August is a time of transition, when summer begins fading into fall. Here’s a look at what’s happening — or will happen — in Georgia’s wild this month:

As if to proclaim “it’s August,” dozens of “shooting stars” will streak across the northeast night sky all next week during the annual Perseid meteor shower. The sky show, the most popular of the year’s meteor showers, will peak at some 50 meteors per hour on Wednesday and Thursday nights.

On Georgia’s barrier island beaches, baby loggerhead sea turtles are hatching and crawling into the Atlantic. Some 2,400 loggerhead nests have been tallied since May. So far, more than 8,400 eggs have hatched, although few baby turtles will survive into adulthood.

In the Okefenokee Swamp and other South Georgia wetlands, baby alligators are hatching and may be heard “clucking” to their mothers.

Between now and late September, the young of most of Georgia’s 44 snake species will be born. About half the species will hatch from eggs; others will be born alive.
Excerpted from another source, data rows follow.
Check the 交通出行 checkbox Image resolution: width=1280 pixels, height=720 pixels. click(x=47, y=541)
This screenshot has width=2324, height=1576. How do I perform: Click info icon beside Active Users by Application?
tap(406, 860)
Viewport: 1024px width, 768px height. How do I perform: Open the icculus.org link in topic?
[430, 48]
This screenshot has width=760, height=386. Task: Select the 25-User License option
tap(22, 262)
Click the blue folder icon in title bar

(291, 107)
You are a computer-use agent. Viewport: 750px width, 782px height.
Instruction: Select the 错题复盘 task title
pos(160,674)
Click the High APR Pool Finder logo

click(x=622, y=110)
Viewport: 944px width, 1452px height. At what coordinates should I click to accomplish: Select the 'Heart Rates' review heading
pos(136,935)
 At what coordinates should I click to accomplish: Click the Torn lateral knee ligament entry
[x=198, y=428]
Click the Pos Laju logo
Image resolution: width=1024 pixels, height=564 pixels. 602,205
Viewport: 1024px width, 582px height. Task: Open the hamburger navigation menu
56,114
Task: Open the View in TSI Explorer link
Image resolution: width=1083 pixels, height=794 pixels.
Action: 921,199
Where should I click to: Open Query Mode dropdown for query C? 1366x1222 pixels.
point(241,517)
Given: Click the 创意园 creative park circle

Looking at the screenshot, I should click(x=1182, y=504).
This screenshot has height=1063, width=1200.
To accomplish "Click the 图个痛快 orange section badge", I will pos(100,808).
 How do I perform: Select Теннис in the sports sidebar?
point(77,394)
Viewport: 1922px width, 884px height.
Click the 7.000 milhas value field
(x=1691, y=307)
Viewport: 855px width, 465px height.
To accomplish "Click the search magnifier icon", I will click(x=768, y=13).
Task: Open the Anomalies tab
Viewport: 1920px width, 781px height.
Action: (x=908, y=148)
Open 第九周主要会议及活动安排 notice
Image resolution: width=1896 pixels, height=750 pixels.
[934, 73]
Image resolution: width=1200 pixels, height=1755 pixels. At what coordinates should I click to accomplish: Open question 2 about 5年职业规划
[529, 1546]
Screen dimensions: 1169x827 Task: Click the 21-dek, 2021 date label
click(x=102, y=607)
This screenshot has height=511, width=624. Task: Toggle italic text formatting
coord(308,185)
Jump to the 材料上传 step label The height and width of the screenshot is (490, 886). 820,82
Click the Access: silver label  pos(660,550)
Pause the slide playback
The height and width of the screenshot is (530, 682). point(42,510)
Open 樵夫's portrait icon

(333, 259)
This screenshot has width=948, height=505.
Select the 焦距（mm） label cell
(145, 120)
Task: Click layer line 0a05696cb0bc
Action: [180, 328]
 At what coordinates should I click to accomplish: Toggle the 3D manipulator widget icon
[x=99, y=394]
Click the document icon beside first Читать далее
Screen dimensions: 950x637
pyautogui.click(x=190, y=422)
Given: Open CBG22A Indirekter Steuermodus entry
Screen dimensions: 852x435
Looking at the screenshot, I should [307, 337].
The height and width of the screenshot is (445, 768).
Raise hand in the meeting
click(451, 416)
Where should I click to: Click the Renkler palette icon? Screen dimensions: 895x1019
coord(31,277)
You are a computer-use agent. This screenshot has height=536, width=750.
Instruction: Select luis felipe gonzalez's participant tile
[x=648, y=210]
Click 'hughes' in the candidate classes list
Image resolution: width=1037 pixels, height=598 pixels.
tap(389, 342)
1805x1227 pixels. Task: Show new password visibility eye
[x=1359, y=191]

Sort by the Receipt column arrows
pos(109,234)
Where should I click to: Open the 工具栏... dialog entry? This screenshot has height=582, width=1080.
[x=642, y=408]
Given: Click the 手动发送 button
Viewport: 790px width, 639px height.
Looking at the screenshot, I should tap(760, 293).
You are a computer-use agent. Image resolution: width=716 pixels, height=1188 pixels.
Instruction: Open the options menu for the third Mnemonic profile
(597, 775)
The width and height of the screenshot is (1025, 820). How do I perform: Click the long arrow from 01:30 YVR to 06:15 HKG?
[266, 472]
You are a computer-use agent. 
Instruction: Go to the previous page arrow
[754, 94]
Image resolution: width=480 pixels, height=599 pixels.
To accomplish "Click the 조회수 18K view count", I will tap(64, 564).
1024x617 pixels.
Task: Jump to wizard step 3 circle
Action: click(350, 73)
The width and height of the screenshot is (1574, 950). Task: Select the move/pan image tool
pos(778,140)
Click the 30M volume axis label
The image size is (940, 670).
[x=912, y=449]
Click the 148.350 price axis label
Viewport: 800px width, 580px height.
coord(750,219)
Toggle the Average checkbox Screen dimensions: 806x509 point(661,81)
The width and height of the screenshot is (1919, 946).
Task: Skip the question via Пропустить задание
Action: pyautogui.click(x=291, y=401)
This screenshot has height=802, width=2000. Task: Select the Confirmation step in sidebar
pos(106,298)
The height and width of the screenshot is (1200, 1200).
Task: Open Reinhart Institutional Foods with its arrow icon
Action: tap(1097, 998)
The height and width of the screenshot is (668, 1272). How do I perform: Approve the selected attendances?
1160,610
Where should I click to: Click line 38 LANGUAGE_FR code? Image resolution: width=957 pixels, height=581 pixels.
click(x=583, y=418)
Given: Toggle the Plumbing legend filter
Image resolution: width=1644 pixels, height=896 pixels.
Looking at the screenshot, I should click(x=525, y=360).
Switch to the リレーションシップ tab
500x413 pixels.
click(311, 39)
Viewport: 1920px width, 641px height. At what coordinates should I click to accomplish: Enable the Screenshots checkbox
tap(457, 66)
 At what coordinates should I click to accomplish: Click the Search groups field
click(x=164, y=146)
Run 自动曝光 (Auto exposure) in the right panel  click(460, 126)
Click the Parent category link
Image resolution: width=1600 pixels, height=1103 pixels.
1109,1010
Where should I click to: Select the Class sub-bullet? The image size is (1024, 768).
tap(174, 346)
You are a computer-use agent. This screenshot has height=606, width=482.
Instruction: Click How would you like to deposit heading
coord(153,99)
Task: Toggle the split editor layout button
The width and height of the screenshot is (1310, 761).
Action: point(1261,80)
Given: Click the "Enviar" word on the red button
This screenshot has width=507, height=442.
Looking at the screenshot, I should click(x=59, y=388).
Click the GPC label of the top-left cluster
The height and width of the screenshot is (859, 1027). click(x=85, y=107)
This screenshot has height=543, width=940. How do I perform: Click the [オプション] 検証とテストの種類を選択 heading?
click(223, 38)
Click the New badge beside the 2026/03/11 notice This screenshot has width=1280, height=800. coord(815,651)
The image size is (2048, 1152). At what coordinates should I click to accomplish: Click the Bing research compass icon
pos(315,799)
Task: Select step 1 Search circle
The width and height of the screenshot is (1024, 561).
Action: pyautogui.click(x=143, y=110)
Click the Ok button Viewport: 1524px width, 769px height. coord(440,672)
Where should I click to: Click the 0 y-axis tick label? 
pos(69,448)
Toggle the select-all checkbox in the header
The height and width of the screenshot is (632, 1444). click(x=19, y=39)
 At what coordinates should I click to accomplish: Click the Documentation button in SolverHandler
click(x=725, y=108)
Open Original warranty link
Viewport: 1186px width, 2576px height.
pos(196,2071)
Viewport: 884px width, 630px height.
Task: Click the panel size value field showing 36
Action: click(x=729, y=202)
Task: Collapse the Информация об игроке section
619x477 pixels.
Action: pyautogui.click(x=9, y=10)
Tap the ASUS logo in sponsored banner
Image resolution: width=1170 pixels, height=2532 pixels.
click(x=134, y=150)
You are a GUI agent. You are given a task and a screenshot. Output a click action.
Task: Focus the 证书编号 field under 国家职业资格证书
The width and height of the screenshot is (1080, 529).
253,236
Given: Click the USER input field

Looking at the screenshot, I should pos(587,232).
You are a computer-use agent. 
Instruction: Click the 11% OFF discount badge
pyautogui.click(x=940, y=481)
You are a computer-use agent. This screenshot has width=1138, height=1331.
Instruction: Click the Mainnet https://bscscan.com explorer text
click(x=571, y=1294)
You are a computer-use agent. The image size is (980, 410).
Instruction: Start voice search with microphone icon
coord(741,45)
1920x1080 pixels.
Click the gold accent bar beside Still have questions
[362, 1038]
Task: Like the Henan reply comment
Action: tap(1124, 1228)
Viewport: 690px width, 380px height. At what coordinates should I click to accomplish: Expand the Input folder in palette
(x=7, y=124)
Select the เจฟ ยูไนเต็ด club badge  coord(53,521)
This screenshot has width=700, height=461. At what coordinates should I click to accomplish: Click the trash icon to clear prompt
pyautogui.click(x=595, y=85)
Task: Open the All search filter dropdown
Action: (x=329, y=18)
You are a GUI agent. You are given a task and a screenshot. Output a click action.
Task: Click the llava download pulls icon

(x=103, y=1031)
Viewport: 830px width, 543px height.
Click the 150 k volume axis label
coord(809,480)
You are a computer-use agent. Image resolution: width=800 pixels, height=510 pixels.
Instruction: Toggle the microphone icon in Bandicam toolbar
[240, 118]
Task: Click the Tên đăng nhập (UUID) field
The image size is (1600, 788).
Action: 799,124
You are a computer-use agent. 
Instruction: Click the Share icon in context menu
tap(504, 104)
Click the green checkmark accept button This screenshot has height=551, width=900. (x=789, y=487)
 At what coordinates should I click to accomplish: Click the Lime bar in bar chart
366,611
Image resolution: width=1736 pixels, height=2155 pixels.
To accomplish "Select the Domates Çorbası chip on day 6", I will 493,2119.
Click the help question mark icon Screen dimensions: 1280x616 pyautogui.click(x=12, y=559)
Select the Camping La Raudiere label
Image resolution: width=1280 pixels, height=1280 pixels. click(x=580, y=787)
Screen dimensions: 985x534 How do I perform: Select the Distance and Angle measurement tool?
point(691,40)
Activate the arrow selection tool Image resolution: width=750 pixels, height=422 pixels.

As the days grow shorter now, shifting light levels trigger migration.

Ruby-throated hummingbirds, including newly fledged young, are visiting backyard feeders to quickly fatten up for migration to Mexico and Central America. Male adults already are headed south. So are orchard orioles, prairie warblers and Louisiana water thrushes. Purple martins and chimney swifts are forming flocks for migration. Nighthawks and chuck-will’s-widows frequent the evening sky, scooping insects from the air.

White-tailed deer are shedding their thin, reddish-brown coats of summer and growing long-haired, grayish-brown coats for winter. Bucks are sporting new antlers. Gray squirrels, flying squirrels and chipmunks are giving birth to their second litters of the year.

Goldenrods, some asters, Joe-pye weed, ironweed, cardinal flower, blazing star and other late summer wildflowers bloom and attract bees, flies, butterflies and other pollinators. Blueberries, wild grapes and other wild fruits ripen.

Periodic Brood X cicadas that appeared in spring are gone. Singing at night now are the annual dog day cicadas. Katydids sing during the day.

IN THE SKY: From David Dundee, Tellus Science Museum astronomer: The moon will be new on Sunday. Venus sets in the west a few hours after sunset. Jupiter and Saturn are in the east at dark.